Ingredients (serves 2):

2 large ripe tomatoes

2 fillets of hake

60 gr. of gluten free couscous

1 bush fresh basil

Fresh Oregano (or dried if you cannot get hold of it)

1 lemon

Extra virgin olive oil

Salt & Pepper

How to…

Chop the tomatoes in small square pieces and cook them in 1/2 tsp. of olive oil with a pinch of salt and pepper and the fresh herbs also chopped. Let the water evaporate until the it acquires the consistency of a sauce, tomatoes are very high in water and it could ruin your dish later on.

Prepare the couscous according to the packaging instructions, usually is twice the volume of water that the one of couscous, pinch of salt and a dollop of butter, you can use olive oil too instead. You can add some sultanas and some toasted pine nuts to the couscous to make it more a more substancial meal (for lunch instead of dinner for example).
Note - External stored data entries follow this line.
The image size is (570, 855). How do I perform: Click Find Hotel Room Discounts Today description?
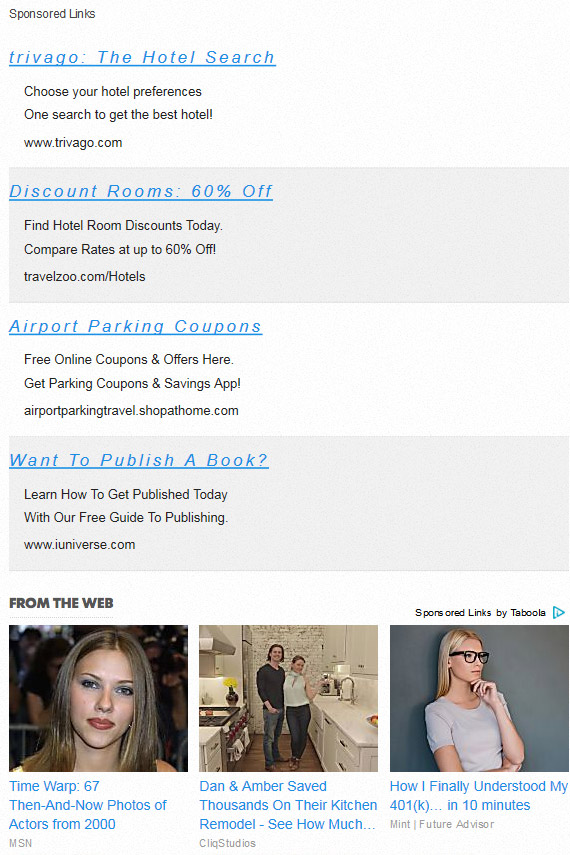click(123, 226)
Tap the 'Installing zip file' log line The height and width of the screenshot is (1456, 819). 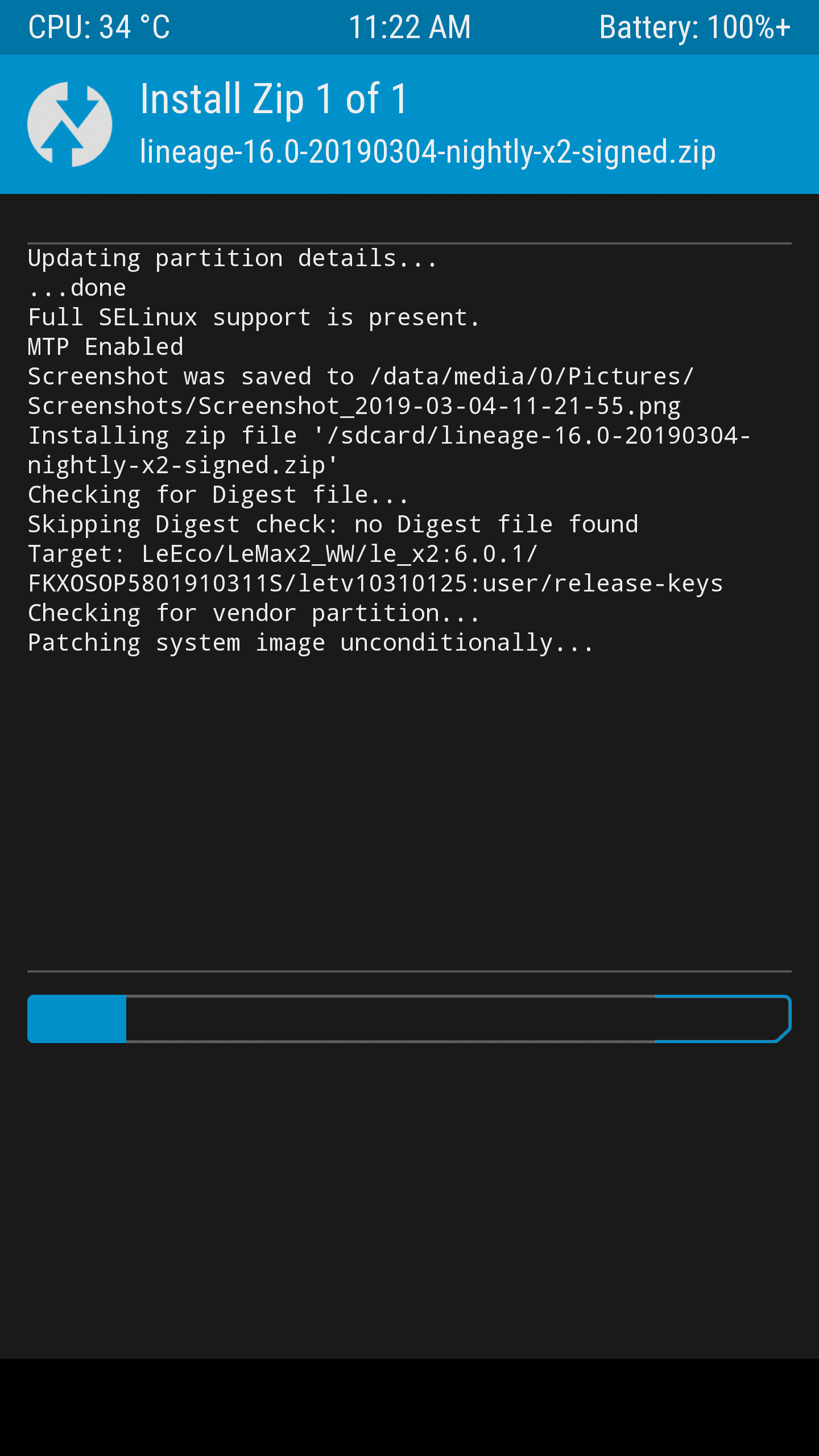point(389,450)
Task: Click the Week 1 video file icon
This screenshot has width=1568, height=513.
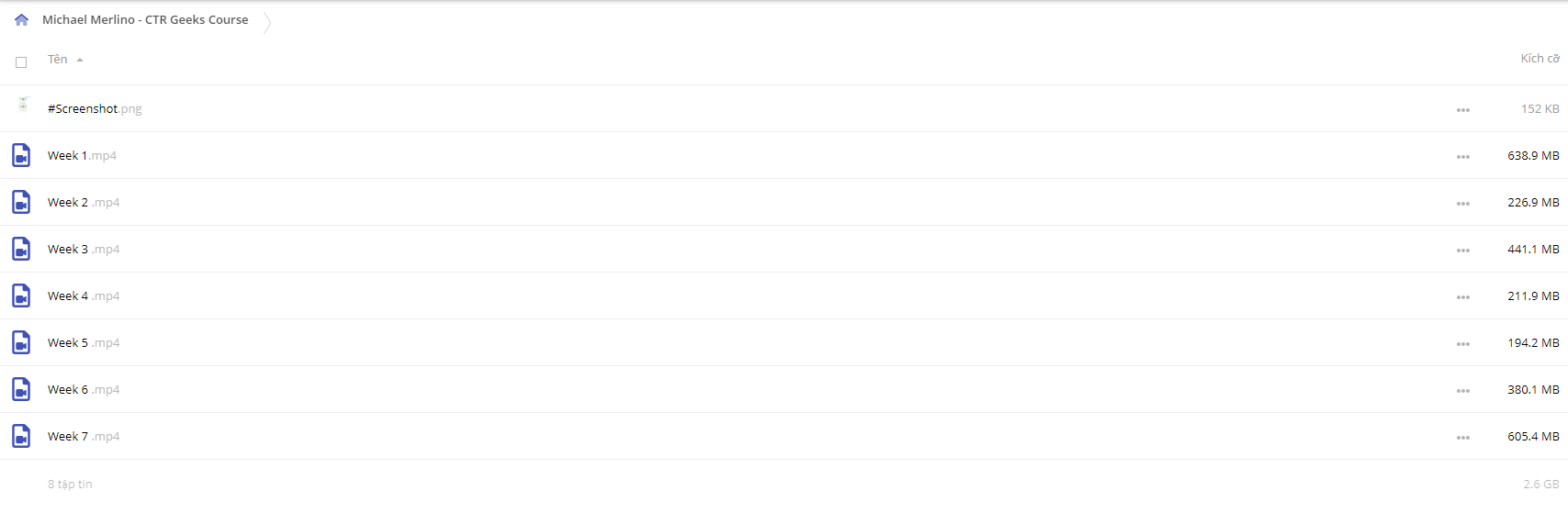Action: [21, 155]
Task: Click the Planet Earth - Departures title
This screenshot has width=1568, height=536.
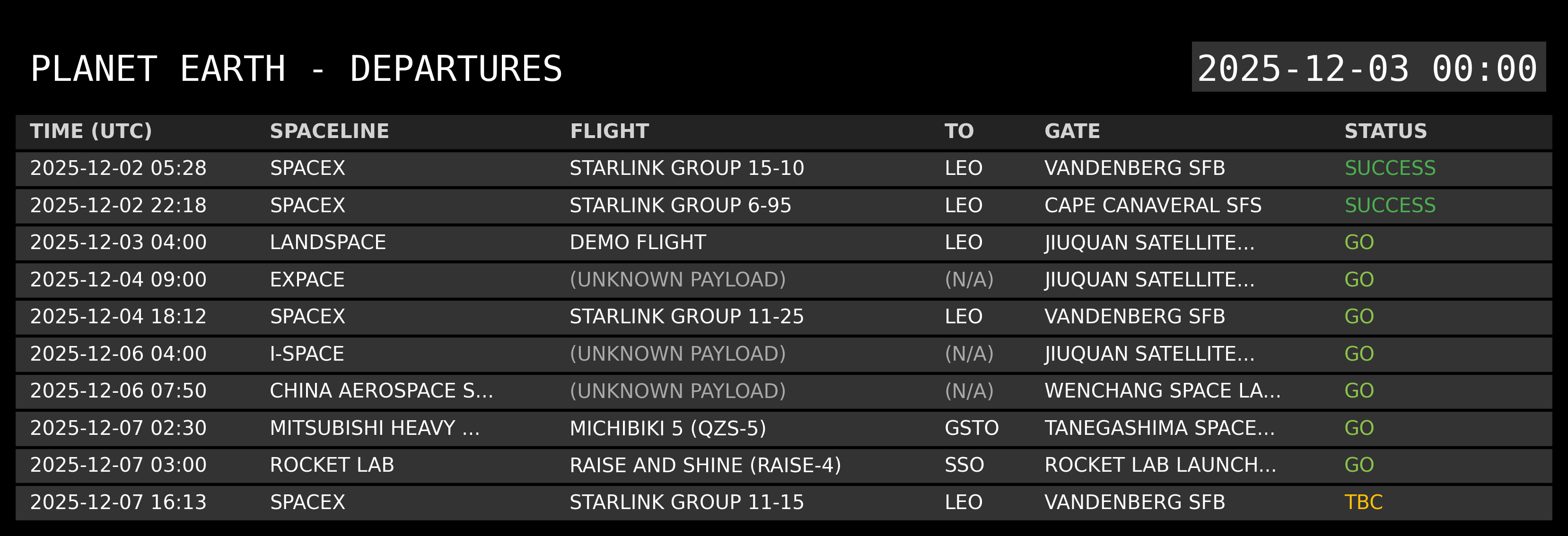Action: click(x=297, y=69)
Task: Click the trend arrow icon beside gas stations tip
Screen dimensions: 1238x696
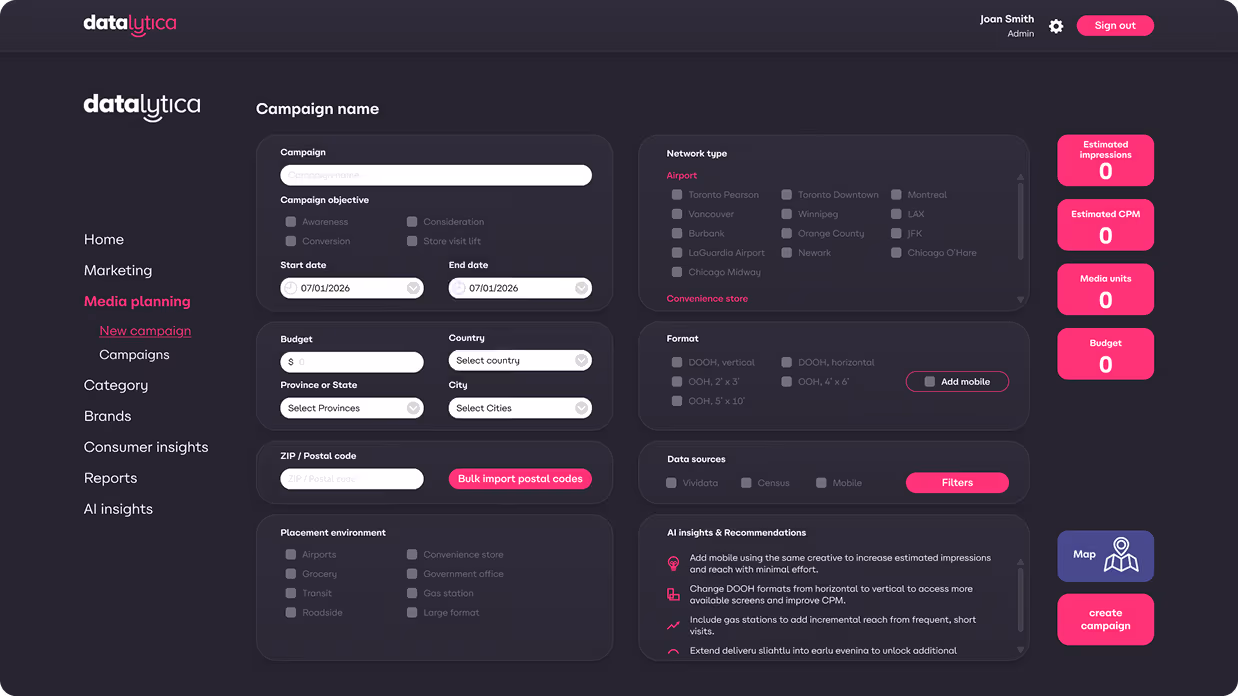Action: [673, 626]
Clean the hake fillets and wash them. To cook them in the microwave set them in a tray with 3 tbsp of water per fillet and cover them with transparent film. Cook at 800w for 2 minutes and check if they are ready. Be careful and don’t put them for too long the first time around because it is very easy to overcook fish in the microwave. You can always put more time on them if needed.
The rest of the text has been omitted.